Bernie Sanders rallies thousands of Utahns to ‘fight back’ against Trump in Salt Lake City stop

Sen. Bernie Sanders rallies thousands in Salt Lake City, Utah, April 21, 2017. Photo: Gephardt Daily/Jamie Cowen

SALT LAKE CITY, Utah, April 21, 2017 (Gephardt Daily) — The 2016 presidential election cycle may have ended on Nov. 8., but the echoes of the campaign were heard loud and clear in Salt Lake City on Friday as Bernie Sanders rolled into town.

“BER-NIE, BER-NIE, BER-NIE!,” chanted the estimated 3,000 Sanders followers who packed The Rail performance center on the city’s near west side to hear their man once again lay the hickory to the Donald Trump machine.

“They told me Utah was a conservative state,” said Sanders. “It doesn’t look like that tonight,” he said, laughing with the crowd. “This is an extraordinary turnout.”

Salt Lake City was the latest stop on the “Bernie Sanders & Tom Perez Come Together/Fight Back” tour — aimed at making President Donald Trump accountable for his actions and getting people to call their state representatives and make their concerns known, according to the tour website.

Photo Gephardt DailyRichard Trelles

“I want to make this as a clear as I can: This is not about Bernie Sanders,” the former candidate said. “… this is about you, your children, your parents, and the environment. We are going to stand up and fight back, and that is what this is about.”

“I understand there are differences between Vermont and Utah,” Sanders said. “Our maple syrup is better. Your mountains are a bit higher. But, at the end of the day, we are all human beings, and we all have the same needs.”

Photo Gephardt DailyRichard Trelles

Sanders acknowledged that Utah is an overwhelmingly Republican state.

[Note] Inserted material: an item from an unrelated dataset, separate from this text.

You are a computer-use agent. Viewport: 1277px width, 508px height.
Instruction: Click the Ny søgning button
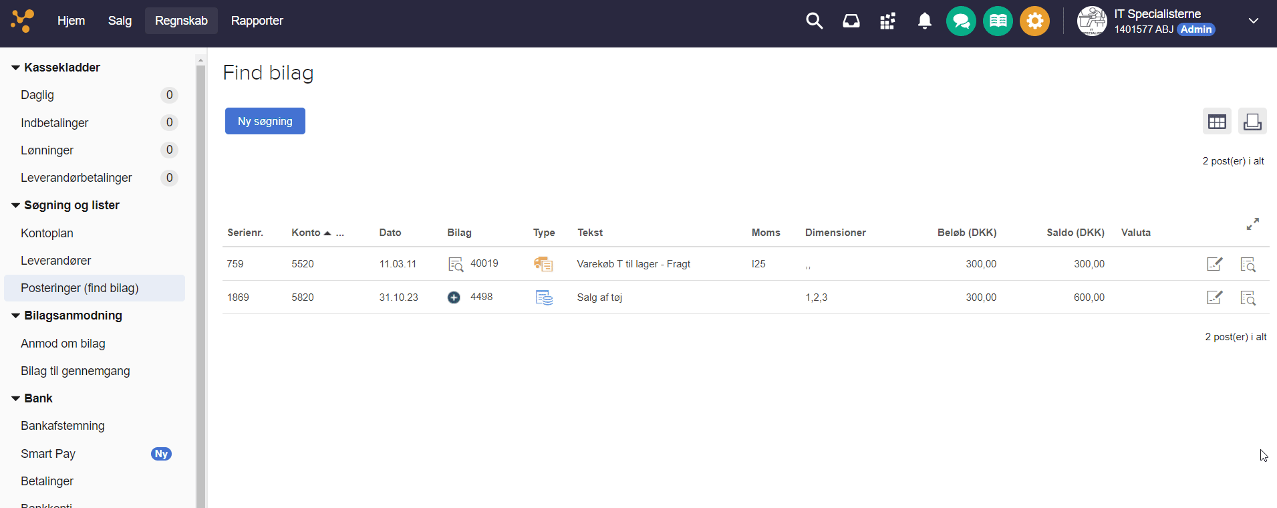coord(265,121)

“… which puts you in a great position,” he joked. “You have no place to go but up … The truth of the matter is, if we can bring our brothers and sisters into a grassroots political movement, I do believe we can win, here, in Utah.”

The bulk of Sanders’ speech was about the amount of damage he said Trump already has done to the U.S. economy, and to middle class and poor Americans.

Trump and Speaker of the House Sen. Paul Ryan have pushed to replace the Affordable Care Act with a Republican alternative plan that would cut health care for 22 million citizens, and result in $300 million in tax cuts for insurance companies and some of America’s richest business people, he said.

Photo Gephardt DailyJamie Cowen

Sanders said the Walton family, owners of Walmart, has more wealth that the bottom 42 percent of Americans, yet pays such low wages that many of its employees qualify for and need food stamps and subsidized housing, funded by American taxpayers.

“We have not just an economic crisis, we have a moral crisis,” Sanders said. “How can we sustain our great nation when so few have so much, and so many have so little?”

Sanders said the top one-tenth of 1 percent of people own the same percent of wealth as the bottom 10 percent of Americans. And if Trump gives tax breaks to the richest people and corporations, he hurts a large percentage of middle and lower class Americans, Sanders said.

“It’s easier to go after poor people than people who have the money and power,” Sanders told his listeners.

Trump has proposed cutting funding to Meals on Wheels, Sanders said, which would cost many elderly people their only nutritious meal of the day, and likely force some of them into institutional care or starvation, he said.

Trump’s proposed budget would also cut funding to the WIC (Women, Infants and Children) program.

“You don’t give tax cuts to millionaires and cut back programs for little children,” Sanders said.

With Trump’s election, the only way left for voters to fight for decisions that reflect their values is to actively share their wishes with the leaders their states elected to Congress, the Senate, and lower offices, Sanders said.

He knows people have protest fatigue, and the feeling that opposing Trump cannot change anything, Sanders said.

But American history is full of difficult battles that were won, he said.

Among those battles — which were not easy, but were well worth the fight,  Sanders said — were the fights for a woman’s right to vote, against racial segregation, and for gay marriage.

“Please be involved in every way you can,” Sanders told his local listeners. “Please have the courage to take on powerful interests. Once we can do that, we can create the nation we all want to become.”

“If you can do it here, and I believe you can, there is not a state in this country where we cannot do it.”